Bretherton Rivers Walk-14th November 2021.
This was to be another new walk to our list, not to be confused with previous ones carried out in the same area. We met at the end of Marl Cop, just prior to its junction with South Rd. 11 of our regular number and 4 new guests, set off at 13.50, turning left along South Rd and passing the Blue Anchor pub on the right, to take the next turning left and pass down a drive, it was nice to see the poppies, memorial photographs and tributes to the ‘Fallen’ posted outside a few houses. On the corner, we veered left into a cricket field and skirted its perimeter with the hedge to our right and exited by a bridge style in the corner.
Turning right and continuing over 2 styles and 3 fields we entered another field and followed its perimeter, keeping the hedge to our left. Following this line south, ultimately brought us to a banking skirting the Wymott Brook. Keeping this embankment to our left, we continued through, initially an area of open ground which then led us into a much more grassy and wet area. Picking our way through this we headed for the corner, where we scrambled up the slope to find a bridge crossing the brook leading into another rough field. Following the path adjacent to the brook, brought us to another style.
To the right was an elevated section which made for better viewing, allowing us to see horses grazing in the open area to the right. It was probably paying attention to these, that our leader managed to get his feet tangled in some obstacle, and ended up on the ground. Fortunately, Dr John was kitted out with first aid supplies, and able to attend to his wounds.

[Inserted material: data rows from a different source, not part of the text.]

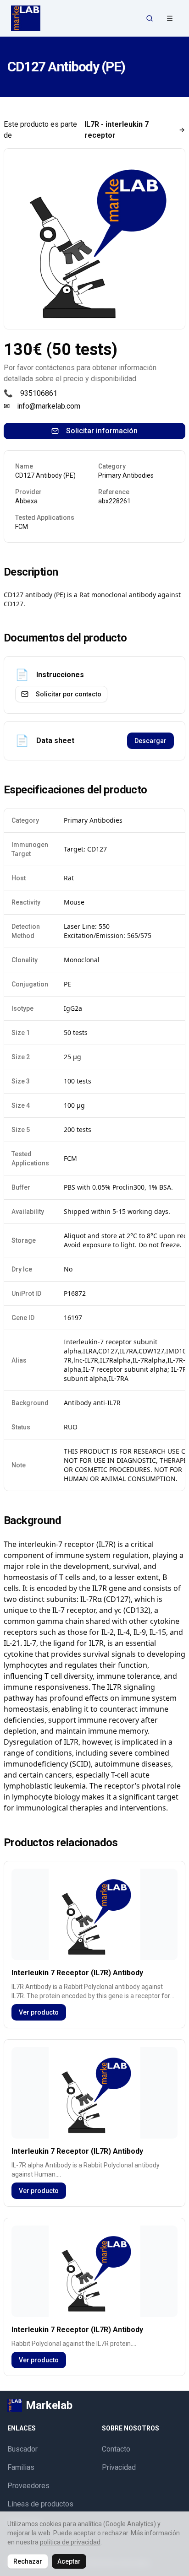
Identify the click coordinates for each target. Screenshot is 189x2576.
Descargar (150, 740)
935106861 (38, 393)
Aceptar (69, 2561)
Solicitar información (102, 430)
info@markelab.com (48, 406)
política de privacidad (70, 2542)
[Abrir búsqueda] (149, 18)
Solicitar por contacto (68, 694)
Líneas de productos (40, 2504)
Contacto (116, 2449)
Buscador (22, 2449)
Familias (20, 2467)
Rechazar (27, 2561)
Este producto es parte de (76, 130)
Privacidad (119, 2467)
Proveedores (28, 2485)
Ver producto (39, 2012)
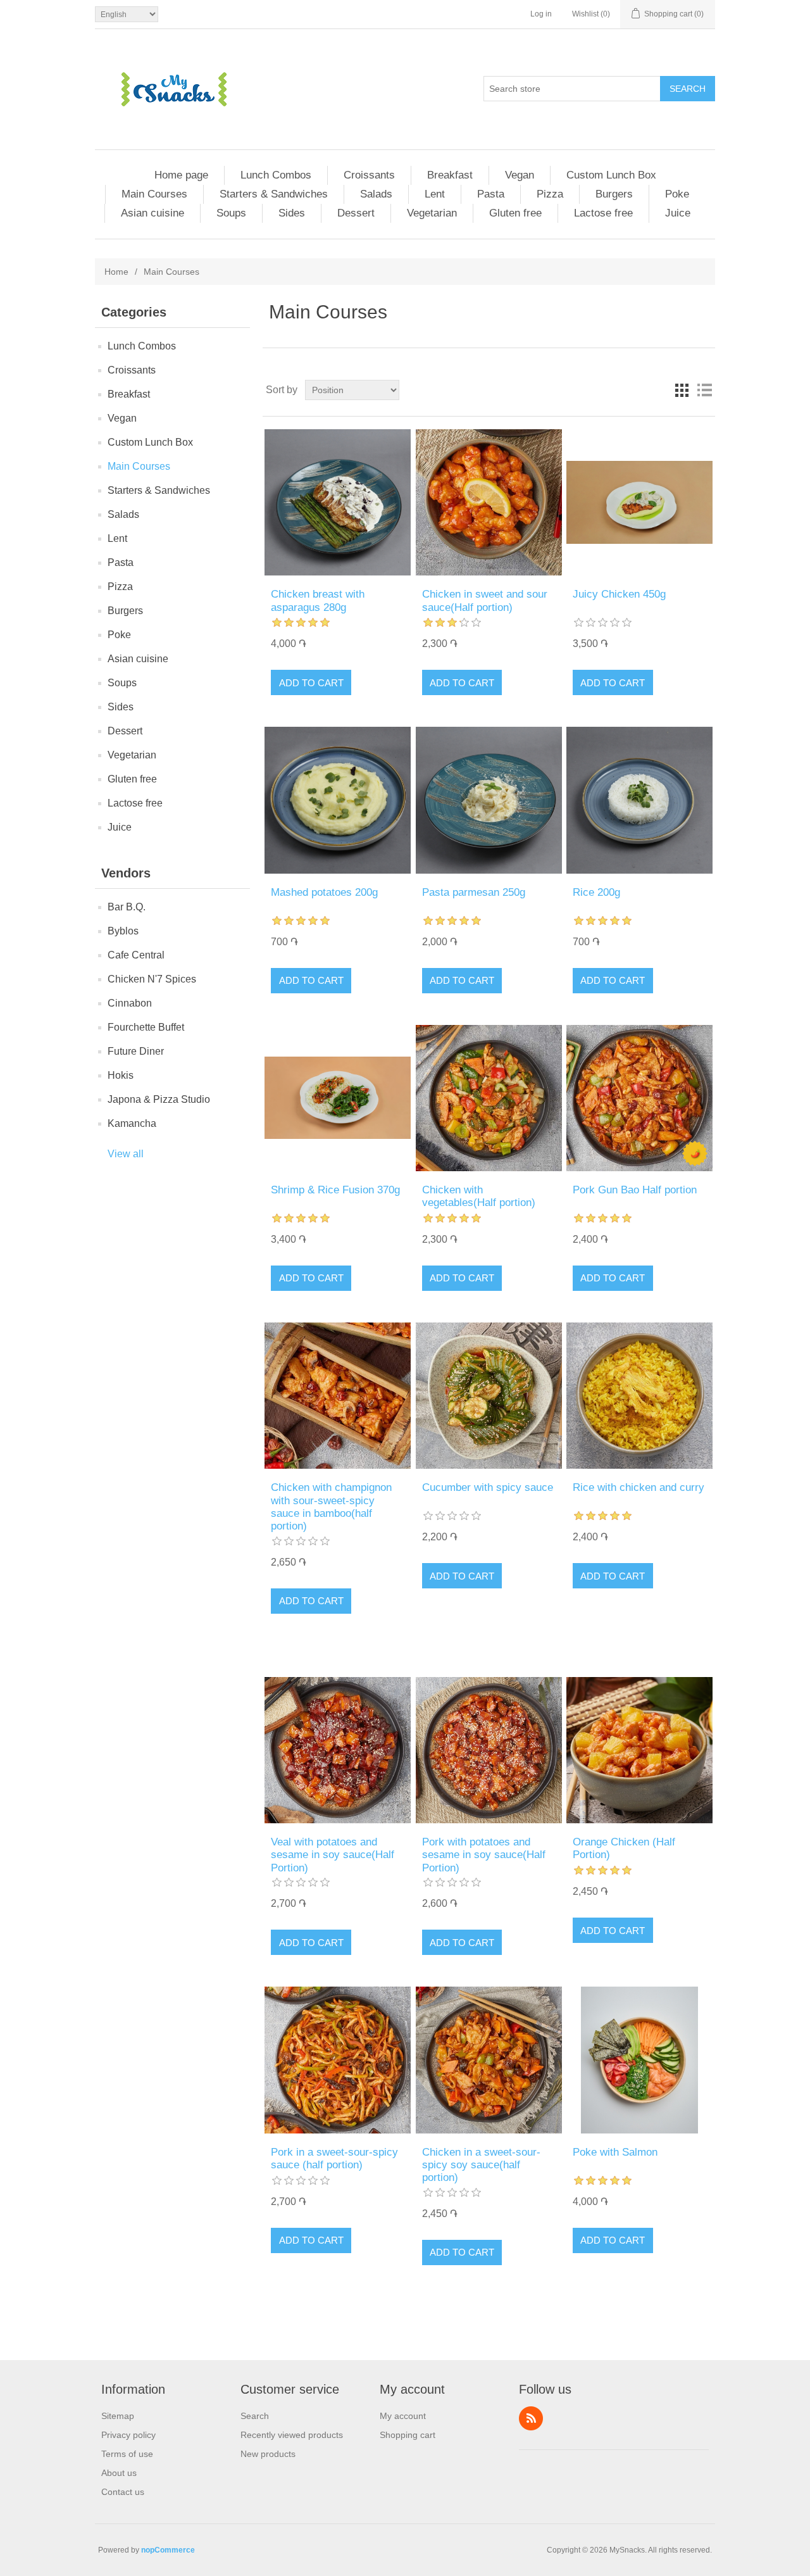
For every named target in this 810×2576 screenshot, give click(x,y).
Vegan (519, 175)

Resuming our walk, we continued with the brook on our left until it was joined from the right by the River Lostock. Our route followed this course soon arriving at a style and over Bretherton Rd, to resume the trek for about ¾ mile, at which point the River Yarrow joins from the right and we could see, in the distant, Darwen Tower covered with white sheeting as protection whilst it is being refurbished. A similar distance further added another River to the water course, swelling the flow and now becoming the Douglas. Just beyond this point another style allowed us to leave the banking at a structure known as Red Bridge. This is actually green but nevertheless provided a suitable basis for our coffee stop. We nearly needed Dr J again as Leigh decided to sit on a nearby fence, which collapsed under her, thankfully only her dignity was wounded. Someone outrageously suggested that love of Wispa Bars contributed to this near catastrophe.
Continuing along Eyes Lane to the right, at the third angle to the left, a gas installation was situated on the right, beyond which we branched along a track into a muddy field. Taking a route to the left and following the boundary, we found a somewhat hidden bridge which gave us access into the next field. Again, we retained the hedge to our right and followed the perimeter. When the hedge ran out we branched to the right to pick up a lane and follow it to its crossing with Back Lane. Here our leader led us to the right for a few hundred yards, passing a farm where a voice behind the hedge let us know that “Tea’s”, were not available today, so come back tomorrow. This clearly posed a question in our leader’s mind, to the extent he decided we had taken a wrong turn, so we retraced our steps to the crossroad and branched right.
This extension of our former route, led us to a T junction where we turned right along a tree lined track at the rear of some extended gardens. Crossing a style, brought us into an open field. A gate in the opposite corner allowed us to exit down a drive on to South Rd, where we turned right and returned to our starting point.
This had been a flat but interesting and scenic walk, with clear views of the surrounding areas.
Despite the nominal extension to the route, the 5.5mile distance posed few problems and was agreed by all, as most enjoyable. Christine, Gordon, Lynne and Paul, the newcomers, will hopefully join us again in the future.